Reputation: 23
I'm using /{(\w+)\s+((\w+="\w+")\s*)+/
pattern to capture all attributes.
The problem is that it matches the input but can't group attribute one by one and just groups the last attribute.
[person name="Jackson" family="Smith"]
or
[car brand="Benz" type="SUV"]
Upvotes: 1
Views: 103
Reputation: 47894
The \G
(continue) metacharacter is the hero to call upon here.
Code: (PHP Demo) (Regex101 Demo)
$tag = '[person name="Jackson" family="Smith"]';
var_export(preg_match_all('~(?:\G|\[\w+) (\w+)="(\w+)"~', $tag, $out) ? array_combine($out[1], $out[2]) : []);
Output:
array (
'name' => 'Jackson',
'family' => 'Smith',
)
If you need to pool the attributes&values with the tag name, only one loop is necessary for this too.
Code: (Demo)
$text = 'some text [person name="Jackson" family="Smith"] text [vehicle brand="Benz" type="SUV" doors="4" seats="7"]';
foreach (preg_match_all('~(?:\G(?!^)|\[(\w+)) (\w+)="(\w+)"~', $text, $out, PREG_SET_ORDER) ? $out : [] as $matches) {
if ($matches[1]) {
$tag = $matches[1]; // cache the tag name for reuse with subsequent attr/val pairs
}
$result[$tag][$matches[2]] = $matches[3];
}
var_export($result);
Output:
array (
'person' =>
array (
'name' => 'Jackson',
'family' => 'Smith',
),
'vehicle' =>
array (
'brand' => 'Benz',
'type' => 'SUV',
'doors' => '4',
'seats' => '7',
),
)
Due to the concerns of @Thefourthbird and @Jan, I have included a lookahead to match the closing square brace. I have also built in accommodation for the possibility of zero attributes in the tag. If given more time (sorry, don't have more), I could probably refine the following snippet to be slightly cleaner, but I believe I am accurately validating and extracting.
Code: (Demo)
$text = 'some text [person name="Jackson" family="Smith"] text [vehicle brand="Benz" type="SUV" doors="4" seats="7"] and [invalid closed="false" monkeywrench [lonetag] text [single gender="female"]';
foreach (preg_match_all('~\[(\w+)(?=(?: \w+="\w+")*])(]?)|(?:\G(?!^) (\w+)="(\w+)")~', $text, $out, PREG_SET_ORDER) ? $out : [] as $matches) {
if ($matches[2]) {
$result[$matches[1]] = [];
} elseif (!isset($matches[3])) {
$tag = $matches[1];
} else {
$result[$tag][$matches[3]] = $matches[4];
}
}
var_export($result);
Output:
array (
'person' =>
array (
'name' => 'Jackson',
'family' => 'Smith',
),
'vehicle' =>
array (
'brand' => 'Benz',
'type' => 'SUV',
'doors' => '4',
'seats' => '7',
),
'lonetag' =>
array (
),
'single' =>
array (
'gender' => 'female',
),
)
Upvotes: 2
Reputation: 43169
Better use two expressions (or a parser altogether) instead.
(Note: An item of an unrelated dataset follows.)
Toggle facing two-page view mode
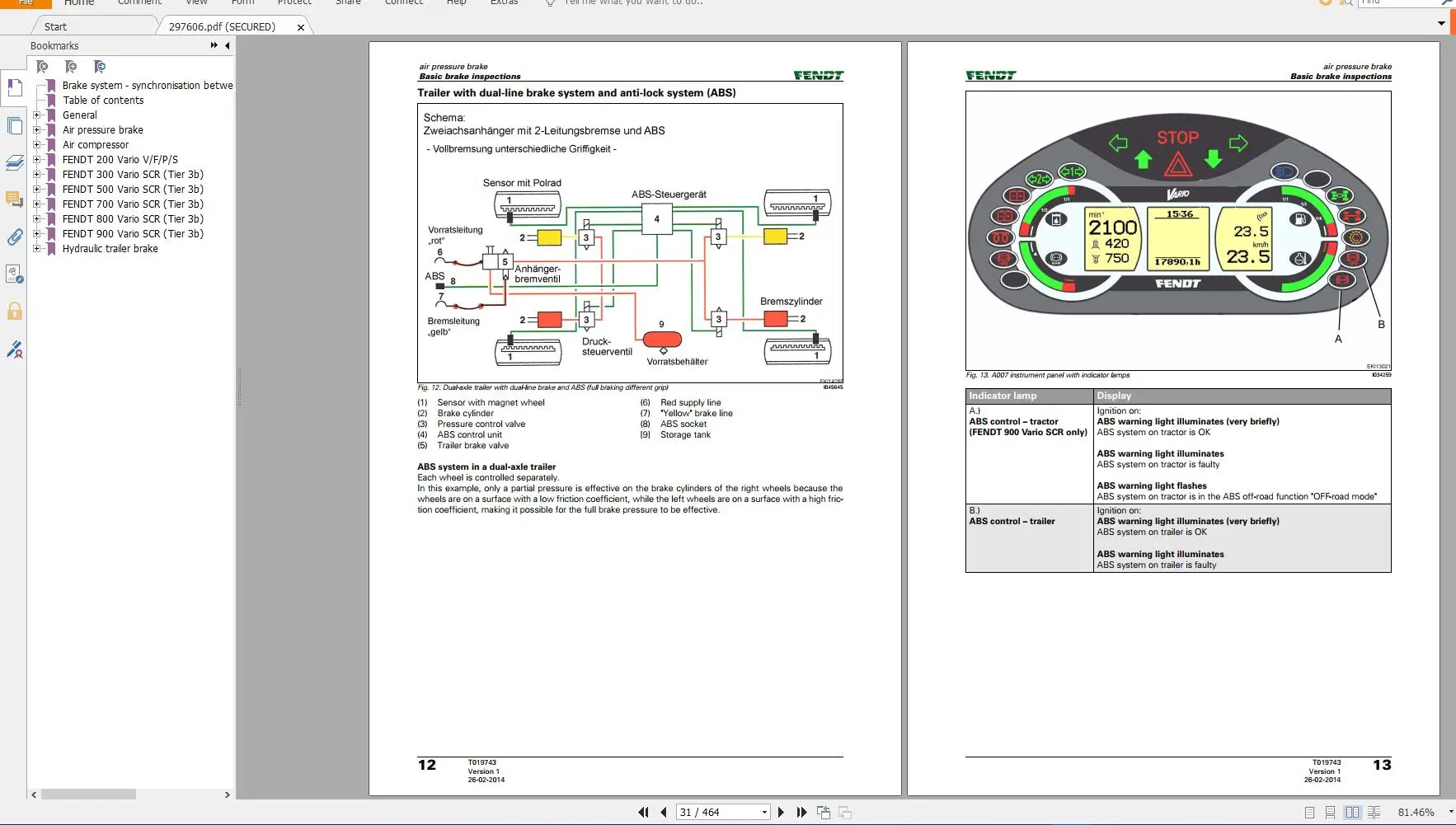 (1352, 813)
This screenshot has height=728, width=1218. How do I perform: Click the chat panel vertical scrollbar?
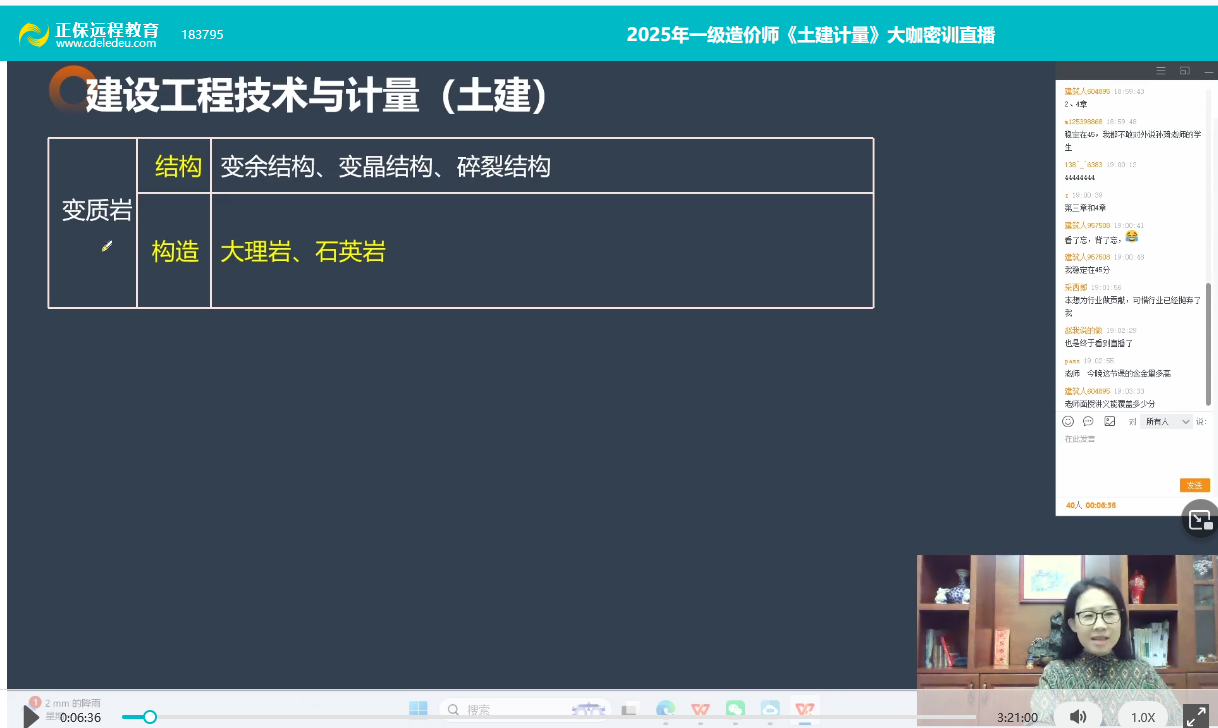1208,340
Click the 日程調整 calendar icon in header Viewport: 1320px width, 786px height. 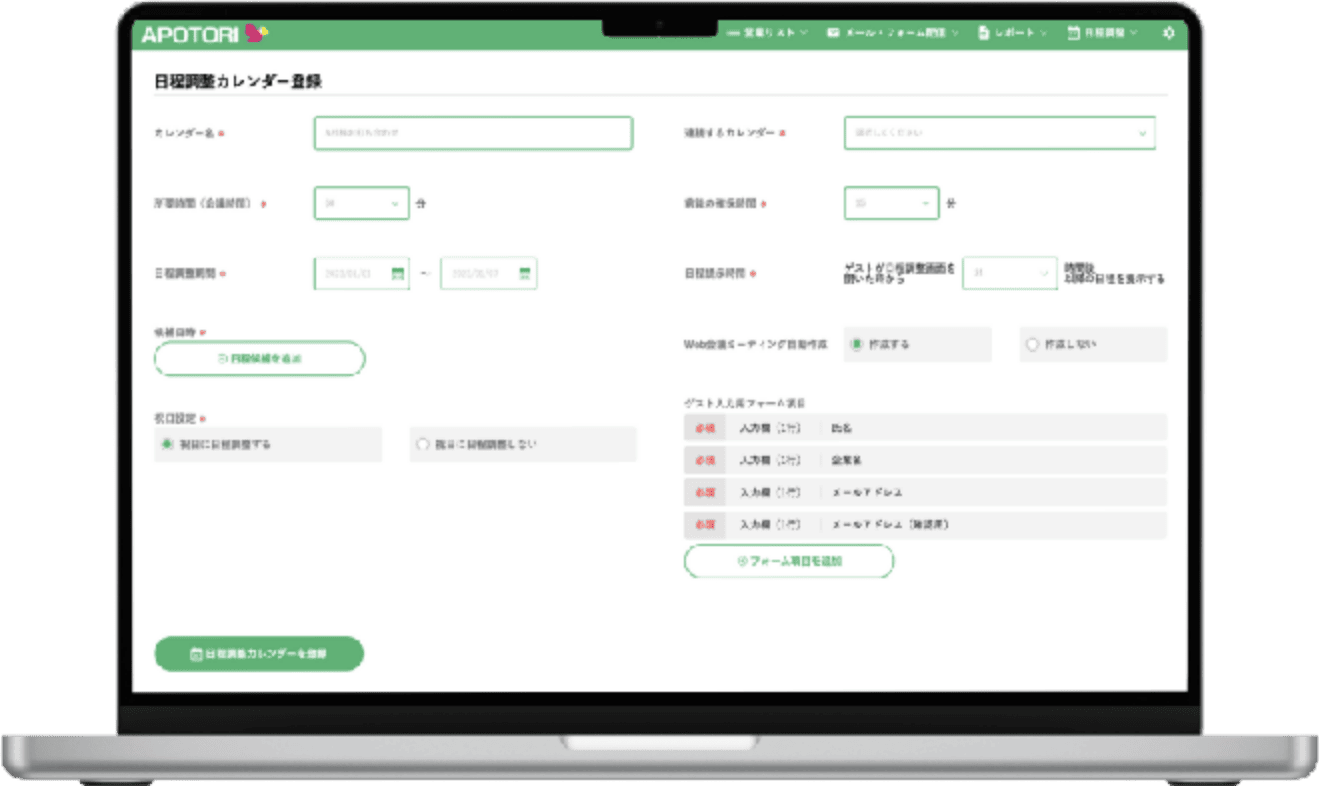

Consider the following:
<?php
$junk = <<<END
lorem ipsum lorem ipsum
[person name="Jackson" family="Smith"]
lorem ipsum
[car brand="Benz" type="SUV"]
lorem ipsum lorem ipsum
END;
$tag = "~\[(?P<tag>\w+)[^][]*\]~";
$key_values = '~(?P<key>\w+)="(?P<value>[^"]*)"~';
preg_match_all($tag, $junk, $matches, PREG_SET_ORDER);
foreach ($matches as $match) {
echo "Name: {$match["tag"]}\n";
preg_match_all($key_values, $match[0], $attributes, PREG_SET_ORDER);
print_r($attributes);
}
?>
Here we have
\[(?P<tag>\w+)[^][]*\]
for likely tags and
(?P<key>\w+)="(?P<value>[^"]*)"
for key/value pairs. The rest is a foreach loop.
Upvotes: 0
Reputation: 37367
You can try \[\S+ ((?:[^"]+"){2}) ((?:[^"]+"){2})\]
Explanation:
\[
- match [
literallly
\S+
- mach one or more of non-whitespace characters
(?...)
- non-capturing group
[^"]+"
- match one or more characters other from "
and repeat pattern two times due to {2}
\]
- match ]
literally
In first capturing group will be your first attribute, in second there will be the second attribute.
Upvotes: 1